If you don’t want this hampering your employees’ productivity—or even affect their self image—you should work on:

  • A reporting process for these situations
  • Clear company policies
  • Serious repercussions for those who discriminate



Let’s be clear: Not all problems are caused by the surrounding work environment. Sometimes it’s entirely based on the employee’s choices for instance coming to work late.


Punctuality issues are prevalent in most workplaces. Of course, being late for work can happen to anyone. It only becomes an issue if it relates to one person in particular—all the time. Having clear ways of dealing with latecomers will contribute to a healthier working environment.


Also employees may call in sick frequently citing every excuse you can think of. More often than not they’ll be taking advantage of the numerous sick days they’re entitled to. Sure, illnesses can’t be avoided but some employees may call in sick on a Monday after a weekend of partying.


The best way to curb this is to always request a doctor’s note to confirm the reasons.




Ask any business owner and they’ll tell you to never underestimate the power of the grape vine.
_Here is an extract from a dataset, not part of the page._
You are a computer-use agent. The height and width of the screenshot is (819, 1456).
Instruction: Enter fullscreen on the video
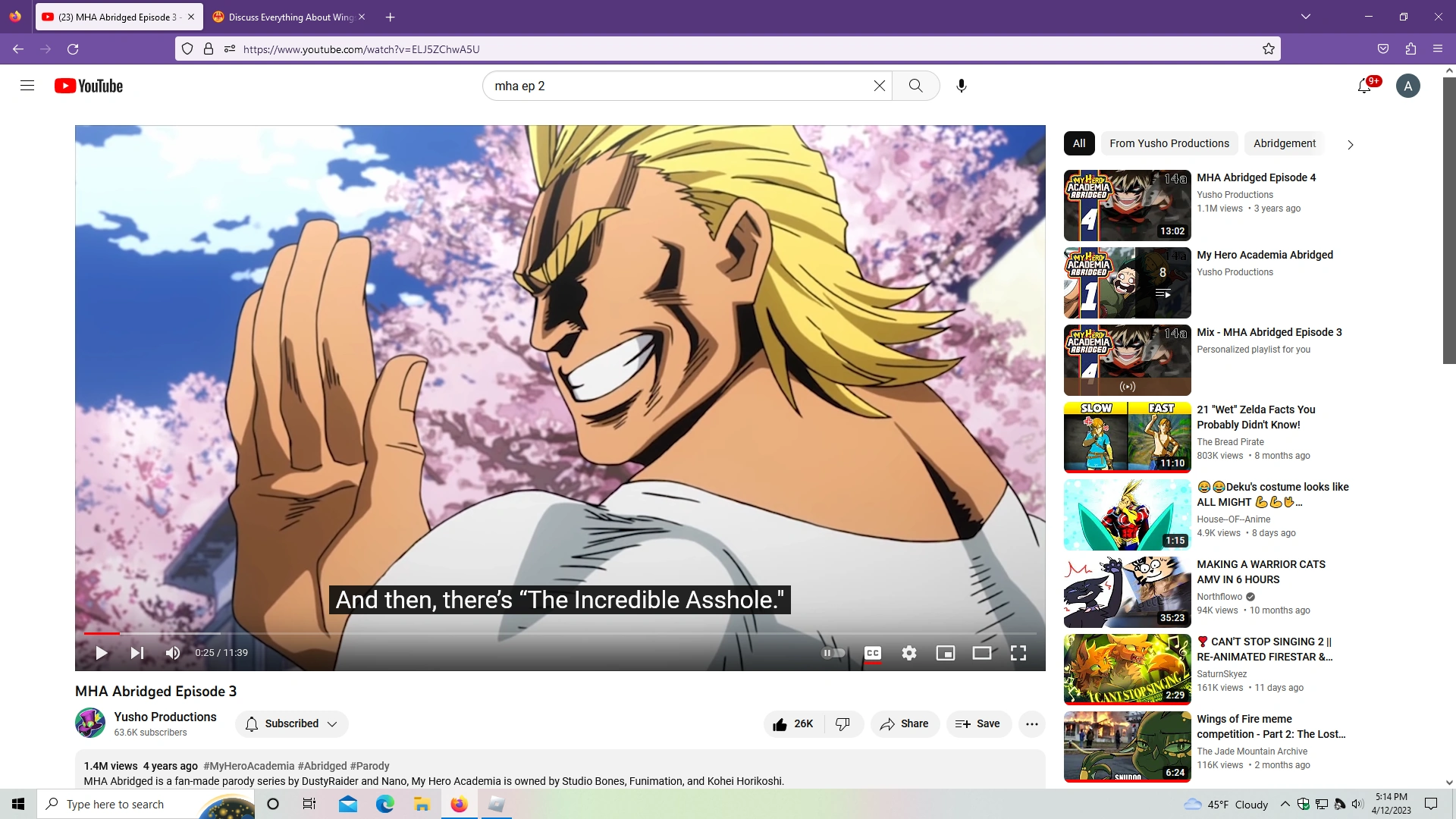(1018, 652)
Most organizations prefer issues to be discussed or handled via the formal communication channels. However this may not always be the case as unofficial communication channels are present.


As a result there’ll be an increase in the following:

  • Incorrect information being spread: Spreading incorrect information can result in tension among staff members, as inaccurate facts are often motivated by personal gain. This negatively impacts on the morale of the employees.
  • Reducing productivity: Time spent on gossiping is actually time that could have been used for completing work tasks.


Is there a solution? Making employees feel safe to report gossip and talking publicly even about sensitive issues can go a long way in improving the situation.


Do your employees trust you and respect you? Then they’ll probably not gossip about you.




Unfortunately statistics show that employee theft happens to 30% of all businesses. That’s quite an alarming percentage which can affect a company’s bottom line. This can either be theft of company resources or money.


To avoid this you must conduct criminal background checks before hiring staff. Also, this can be significantly reduced by setting up surveillance cameras.



Hopefully now that you know the problems your employees are facing, you’ll take the necessary precautions to curb them.


The goal is to benefit your business, but in many cases you’ll also help your employees towards more job satisfaction. In the long run that will be to your benefit too.